Transcribe the records below exactly, from their first line through the line containing "Task: Click the 'MARCH 09, 2022' date text". Omit every line after it.

[Collected data]
-- Opening Marker --
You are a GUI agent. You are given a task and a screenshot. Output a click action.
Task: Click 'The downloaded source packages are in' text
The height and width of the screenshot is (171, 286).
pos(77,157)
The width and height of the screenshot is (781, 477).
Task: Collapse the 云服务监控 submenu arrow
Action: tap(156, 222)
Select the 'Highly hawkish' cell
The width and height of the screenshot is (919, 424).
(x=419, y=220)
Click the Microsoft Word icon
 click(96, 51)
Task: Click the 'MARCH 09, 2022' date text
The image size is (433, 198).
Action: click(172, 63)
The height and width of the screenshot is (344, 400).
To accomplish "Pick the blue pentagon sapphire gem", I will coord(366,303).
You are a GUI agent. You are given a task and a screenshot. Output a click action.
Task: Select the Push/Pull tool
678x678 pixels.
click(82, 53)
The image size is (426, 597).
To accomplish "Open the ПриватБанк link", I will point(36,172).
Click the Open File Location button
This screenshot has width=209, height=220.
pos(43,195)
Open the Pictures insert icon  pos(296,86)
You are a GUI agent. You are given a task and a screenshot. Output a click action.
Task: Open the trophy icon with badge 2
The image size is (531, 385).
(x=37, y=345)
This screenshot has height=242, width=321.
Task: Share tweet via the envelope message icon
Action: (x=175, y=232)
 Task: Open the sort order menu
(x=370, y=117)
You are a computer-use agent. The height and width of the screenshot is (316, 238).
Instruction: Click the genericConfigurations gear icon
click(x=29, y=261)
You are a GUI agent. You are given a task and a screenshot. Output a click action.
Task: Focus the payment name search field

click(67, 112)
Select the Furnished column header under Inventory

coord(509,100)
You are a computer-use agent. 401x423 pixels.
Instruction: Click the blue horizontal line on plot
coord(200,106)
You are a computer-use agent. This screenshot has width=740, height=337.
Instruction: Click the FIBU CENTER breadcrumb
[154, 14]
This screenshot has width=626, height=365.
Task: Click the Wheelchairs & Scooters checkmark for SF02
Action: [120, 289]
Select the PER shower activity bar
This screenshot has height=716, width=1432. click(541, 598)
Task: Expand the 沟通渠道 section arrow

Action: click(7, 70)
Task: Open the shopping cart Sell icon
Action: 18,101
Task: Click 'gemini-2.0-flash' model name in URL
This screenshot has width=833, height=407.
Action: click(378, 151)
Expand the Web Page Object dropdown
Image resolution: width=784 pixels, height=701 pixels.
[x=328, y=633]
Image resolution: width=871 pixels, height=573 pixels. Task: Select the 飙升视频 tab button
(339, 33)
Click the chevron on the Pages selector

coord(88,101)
-- Closing Marker --
◆ **EXERCISE RESULT**:
You are a GUI agent. You are given a task and a screenshot. Output a click action.
Task: Click 'The downloaded source packages are in' text
The height and width of the screenshot is (171, 286).
pos(77,157)
The width and height of the screenshot is (781, 477).
Task: Collapse the 云服务监控 submenu arrow
Action: tap(156, 222)
Select the 'Highly hawkish' cell
The width and height of the screenshot is (919, 424).
(x=419, y=220)
Click the Microsoft Word icon
 click(96, 51)
Task: Click the 'MARCH 09, 2022' date text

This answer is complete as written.